- **WRITTEN INSTRUCTION**: Report every line in the entries below that contains the string "Open". Case counts.

- **GIVEN RECORDS**:
= = =

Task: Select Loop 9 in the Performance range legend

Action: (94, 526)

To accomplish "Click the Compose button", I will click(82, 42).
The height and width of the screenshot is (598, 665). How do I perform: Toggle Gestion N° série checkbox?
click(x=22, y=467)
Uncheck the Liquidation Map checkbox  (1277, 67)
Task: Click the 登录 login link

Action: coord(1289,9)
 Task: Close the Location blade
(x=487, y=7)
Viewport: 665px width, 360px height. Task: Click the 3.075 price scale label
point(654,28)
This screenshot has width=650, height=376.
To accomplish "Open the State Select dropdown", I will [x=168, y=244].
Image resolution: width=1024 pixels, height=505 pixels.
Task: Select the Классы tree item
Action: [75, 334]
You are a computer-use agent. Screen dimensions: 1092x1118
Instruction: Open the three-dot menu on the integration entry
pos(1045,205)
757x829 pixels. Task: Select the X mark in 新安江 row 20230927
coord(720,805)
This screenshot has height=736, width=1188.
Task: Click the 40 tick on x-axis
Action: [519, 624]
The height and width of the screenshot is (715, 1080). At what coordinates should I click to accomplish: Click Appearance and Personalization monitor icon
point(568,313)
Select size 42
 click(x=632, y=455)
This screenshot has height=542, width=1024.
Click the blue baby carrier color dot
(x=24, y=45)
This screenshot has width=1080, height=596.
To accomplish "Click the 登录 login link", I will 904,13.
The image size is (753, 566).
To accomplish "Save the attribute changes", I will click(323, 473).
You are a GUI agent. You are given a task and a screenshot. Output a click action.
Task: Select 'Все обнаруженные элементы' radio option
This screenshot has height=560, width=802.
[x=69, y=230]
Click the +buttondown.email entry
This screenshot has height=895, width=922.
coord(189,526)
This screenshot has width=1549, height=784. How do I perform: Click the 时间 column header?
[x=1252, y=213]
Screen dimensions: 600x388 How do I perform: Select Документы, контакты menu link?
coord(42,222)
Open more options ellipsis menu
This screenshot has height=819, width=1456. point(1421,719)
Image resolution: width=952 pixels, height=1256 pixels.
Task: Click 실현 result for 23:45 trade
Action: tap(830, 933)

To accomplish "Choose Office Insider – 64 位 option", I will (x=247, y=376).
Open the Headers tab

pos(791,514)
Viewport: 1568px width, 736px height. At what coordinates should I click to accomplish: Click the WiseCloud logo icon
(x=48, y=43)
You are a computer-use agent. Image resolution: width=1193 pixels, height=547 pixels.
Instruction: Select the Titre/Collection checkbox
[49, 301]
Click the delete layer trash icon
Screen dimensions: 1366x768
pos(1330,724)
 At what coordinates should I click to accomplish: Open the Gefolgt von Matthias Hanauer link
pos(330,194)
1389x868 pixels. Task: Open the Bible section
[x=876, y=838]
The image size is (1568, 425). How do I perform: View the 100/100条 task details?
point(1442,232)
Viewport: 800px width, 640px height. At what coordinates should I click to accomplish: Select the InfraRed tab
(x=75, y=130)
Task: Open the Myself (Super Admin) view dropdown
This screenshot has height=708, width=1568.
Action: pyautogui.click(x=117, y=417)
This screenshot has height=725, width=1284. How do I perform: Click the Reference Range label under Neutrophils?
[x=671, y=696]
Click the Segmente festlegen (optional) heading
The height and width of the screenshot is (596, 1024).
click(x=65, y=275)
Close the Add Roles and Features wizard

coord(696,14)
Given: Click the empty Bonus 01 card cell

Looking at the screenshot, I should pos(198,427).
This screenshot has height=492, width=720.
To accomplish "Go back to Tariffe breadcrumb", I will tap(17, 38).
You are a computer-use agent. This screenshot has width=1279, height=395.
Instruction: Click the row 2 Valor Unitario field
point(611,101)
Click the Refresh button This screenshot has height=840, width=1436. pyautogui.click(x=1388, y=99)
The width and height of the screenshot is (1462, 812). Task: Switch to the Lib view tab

= = =

- **REPLY**:
To accomplish "Open the State Select dropdown", I will [x=168, y=244].
Instruction: Open the three-dot menu on the integration entry
Open more options ellipsis menu
Open the Headers tab
 At what coordinates should I click to accomplish: Open the Gefolgt von Matthias Hanauer link
1389x868 pixels. Task: Open the Bible section
Task: Open the Myself (Super Admin) view dropdown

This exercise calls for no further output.